0

I am trying to compare 2 set of data. one is dataframe a set of static data and write as Avro format .Now this comparison reading back from Avro and checking which has a timestamp column and comparison is failing since Avro store data as Long and the sql type conversion giving a different value

**--CREATE THE DATAFRAME**
val data = Seq(Row("1",java.sql.Timestamp.valueOf("2019-03-15 18:20:06.456")))
val schemaOrig = List( StructField("rowkey",StringType,true)
,StructField("txn_ts",TimestampType,true))

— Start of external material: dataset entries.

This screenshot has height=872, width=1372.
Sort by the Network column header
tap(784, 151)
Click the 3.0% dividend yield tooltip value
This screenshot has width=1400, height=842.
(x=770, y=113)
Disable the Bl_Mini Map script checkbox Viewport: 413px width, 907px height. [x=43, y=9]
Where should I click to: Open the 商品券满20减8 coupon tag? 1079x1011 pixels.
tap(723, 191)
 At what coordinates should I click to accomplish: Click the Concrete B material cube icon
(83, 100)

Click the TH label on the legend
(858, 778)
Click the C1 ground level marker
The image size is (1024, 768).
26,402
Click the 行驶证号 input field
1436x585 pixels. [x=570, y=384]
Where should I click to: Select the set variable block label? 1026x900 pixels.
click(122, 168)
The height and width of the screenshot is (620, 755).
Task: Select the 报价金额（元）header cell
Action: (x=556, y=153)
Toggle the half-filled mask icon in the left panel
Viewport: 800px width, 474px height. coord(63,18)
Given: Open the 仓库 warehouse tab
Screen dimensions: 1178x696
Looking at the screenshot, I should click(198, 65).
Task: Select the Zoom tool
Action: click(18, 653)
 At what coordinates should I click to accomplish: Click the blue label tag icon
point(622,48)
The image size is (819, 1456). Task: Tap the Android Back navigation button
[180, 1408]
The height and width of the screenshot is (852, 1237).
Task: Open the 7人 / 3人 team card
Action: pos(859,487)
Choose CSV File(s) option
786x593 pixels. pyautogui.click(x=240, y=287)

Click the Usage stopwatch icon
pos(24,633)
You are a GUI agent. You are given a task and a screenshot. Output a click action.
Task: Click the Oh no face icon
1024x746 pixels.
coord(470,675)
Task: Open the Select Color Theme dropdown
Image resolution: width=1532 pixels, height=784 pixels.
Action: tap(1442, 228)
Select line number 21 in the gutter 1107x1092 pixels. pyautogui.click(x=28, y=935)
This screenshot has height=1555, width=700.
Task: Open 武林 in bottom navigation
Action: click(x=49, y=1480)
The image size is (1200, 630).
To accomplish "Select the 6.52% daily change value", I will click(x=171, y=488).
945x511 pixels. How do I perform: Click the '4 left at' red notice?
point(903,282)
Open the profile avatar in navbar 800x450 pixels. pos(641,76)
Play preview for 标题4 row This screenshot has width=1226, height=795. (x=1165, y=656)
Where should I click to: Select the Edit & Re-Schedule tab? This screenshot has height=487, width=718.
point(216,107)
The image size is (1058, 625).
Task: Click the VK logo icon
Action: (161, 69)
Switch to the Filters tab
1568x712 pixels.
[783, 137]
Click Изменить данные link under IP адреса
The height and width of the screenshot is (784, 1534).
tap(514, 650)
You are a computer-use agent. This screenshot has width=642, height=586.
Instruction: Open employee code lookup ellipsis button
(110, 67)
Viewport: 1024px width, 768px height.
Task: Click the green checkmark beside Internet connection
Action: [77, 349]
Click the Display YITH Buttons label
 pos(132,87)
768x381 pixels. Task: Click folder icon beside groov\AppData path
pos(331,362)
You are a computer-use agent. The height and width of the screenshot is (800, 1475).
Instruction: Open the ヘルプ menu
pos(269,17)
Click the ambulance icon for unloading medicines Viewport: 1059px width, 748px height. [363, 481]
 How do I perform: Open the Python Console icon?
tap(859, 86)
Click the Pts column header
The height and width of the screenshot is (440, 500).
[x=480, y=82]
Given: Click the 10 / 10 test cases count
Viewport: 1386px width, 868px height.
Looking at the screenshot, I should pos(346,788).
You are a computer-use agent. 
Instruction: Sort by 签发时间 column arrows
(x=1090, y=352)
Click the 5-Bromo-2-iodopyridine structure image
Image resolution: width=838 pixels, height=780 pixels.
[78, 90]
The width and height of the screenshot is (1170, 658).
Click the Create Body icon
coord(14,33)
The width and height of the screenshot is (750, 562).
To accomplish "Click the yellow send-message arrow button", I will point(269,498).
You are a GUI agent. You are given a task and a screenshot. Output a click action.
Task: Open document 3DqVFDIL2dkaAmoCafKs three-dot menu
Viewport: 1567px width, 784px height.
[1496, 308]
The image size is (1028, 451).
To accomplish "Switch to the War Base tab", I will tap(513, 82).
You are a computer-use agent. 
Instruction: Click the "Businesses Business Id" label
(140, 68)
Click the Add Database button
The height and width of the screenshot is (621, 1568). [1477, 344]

val sourceDf =  spark.createDataFrame(spark.sparkContext.parallelize(data),StructType(schemaOrig))
sourceDf.write.avro("test")
sourceDf.printSchema
root
 |-- rowkey: string (nullable = true)
 |-- txn_ts: timestamp (nullable = true)
sourceDf.show(false)


+----------------+-----------------------+
|rowkey          |txn_ts                 |
+----------------+-----------------------+
|1               |2019-03-15 18:20:06.456|
+----------------+-----------------------+

--As shown above the avro file has the expected schema specified ie String and Timestamp
--Now Read the data back from Avro 
val avroDf=spark.read.avro("test")
avroDf.printSchema

root
 |-- rowkey: string (nullable = true)
 |-- txn_ts: long (nullable = true)

avroDf.show(false)
--Avro Df schema is printing the timestamp field as long and data showing epoch time 

+----------------+-------------+
|rowkey          |txn_ts       |
+----------------+-------------+
|1               |1552688406456|
+----------------+-------------+
compare the 2 Df 
sourceDf.except(avroDf).show(false)
--Gives error due to datatype mismatch 
org.apache.spark.sql.AnalysisException: Except can only be performed on tables with the compatible column types. bigint <> timestamp at the second column of the second table;;
'Except
:- AnalysisBarrier

CAST the avro data long field back to time
stamp 
val modifiedAvroDf=avroDf.withColumn("txn_ts", col("txn_ts").cast(TimestampType))
modifiedAvroDf.printSchema

 |-- rowkey: string (nullable = true)
  |-- txn_ts: timestamp (nullable = true)
      modifiedAvroDf.show(false)
--Showing wrong timestamp value 
+----------------+-----------------------+
|rowkey          |txn_ts                 |
+----------------+-----------------------+
|1               |51172-09-26 11:07:366.0|
+----------------+-----------------------+

--Now Try to cast the source column to long 
val sourceModDf=sourceDf.withColumn("txn_ts",col("txn_ts").cast(LongType))
sourceModDf.printSchema

 |-- rowkey: string (nullable = true)
 |-- txn_ts: long (nullable = true)
sourceModDf.show(false)
sourceModDf.except(modifiedAvroDf).show(false)
Ajith Kannan
  • 812
  • 1
  • 8
  • 30

1 Answers1

1

Created UDF to convert long to timestamp string. Please check below code.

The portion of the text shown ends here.